> **ASSIGNMENT**
Everything from the line containing "The height and" through the last line of the entries needs to be repeated exactly. Pictures must be left out.

> **THE DATA**
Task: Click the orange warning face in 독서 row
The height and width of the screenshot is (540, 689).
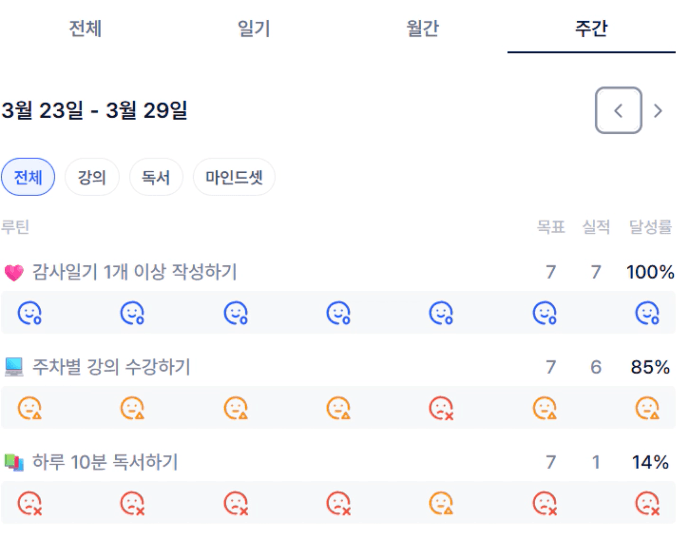Action: 441,503
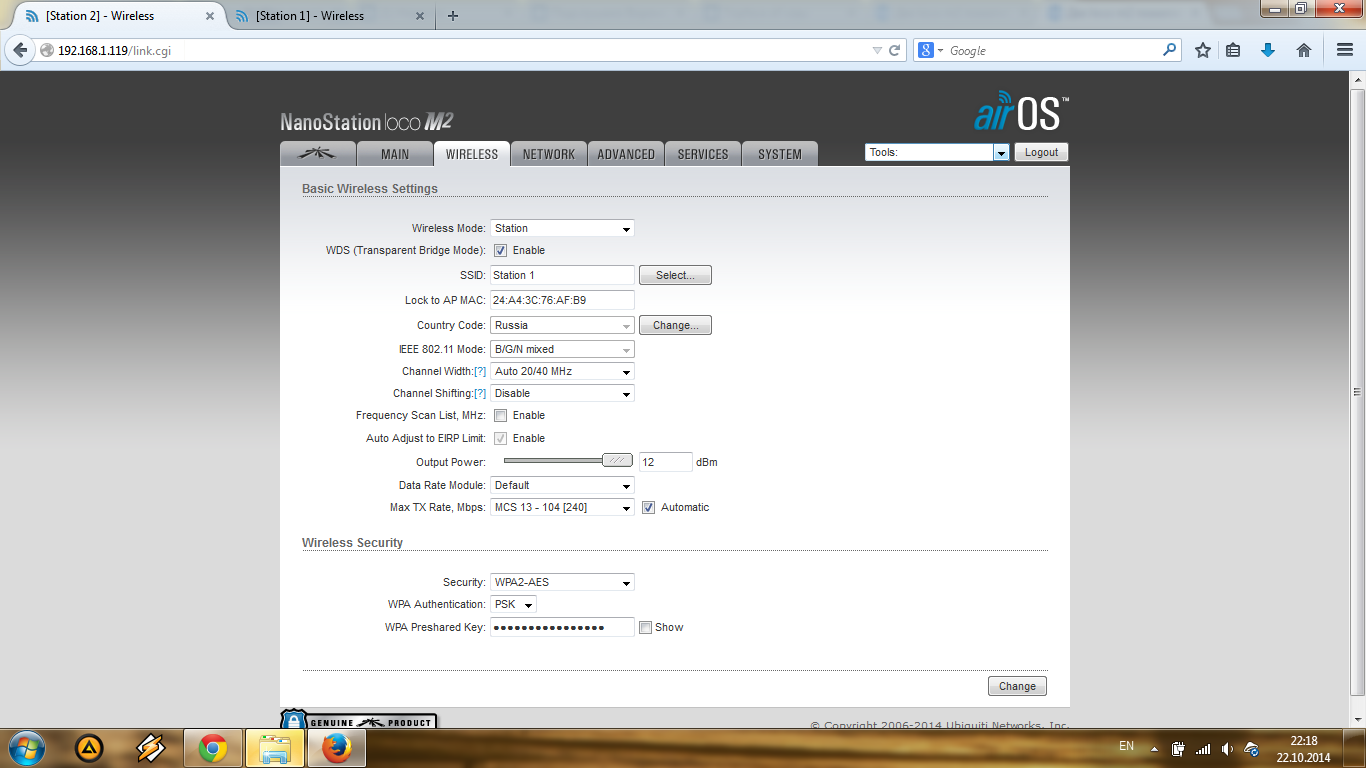1366x768 pixels.
Task: Go to Firefox home page icon
Action: pos(1304,50)
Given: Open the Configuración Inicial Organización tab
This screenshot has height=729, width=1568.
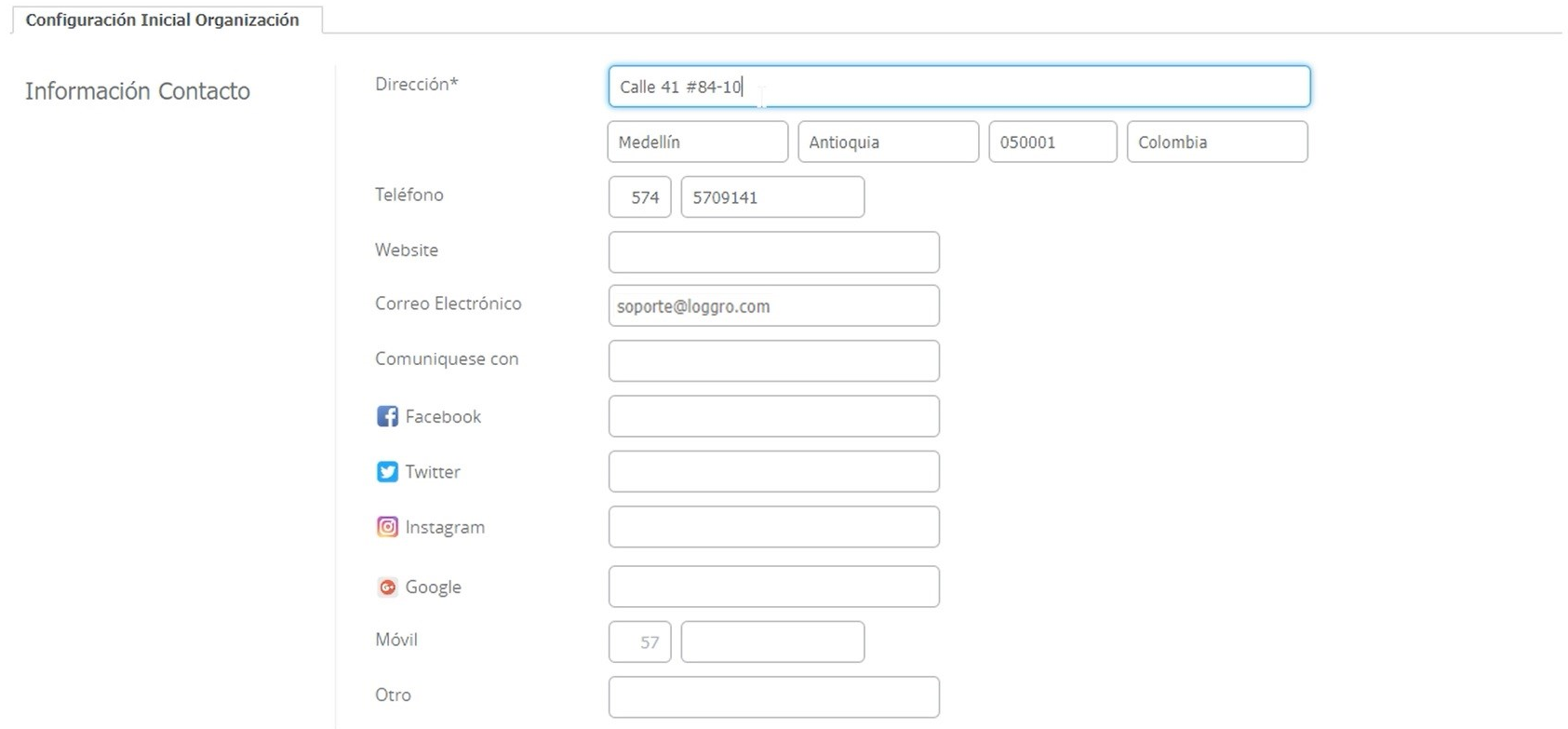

> **EXERCISE SOLUTION**
The height and width of the screenshot is (540, 689).
Action: 441,503
1366x768 pixels.
Task: Go to Firefox home page icon
Action: pos(1304,50)
Given: Open the Configuración Inicial Organización tab
This screenshot has height=729, width=1568.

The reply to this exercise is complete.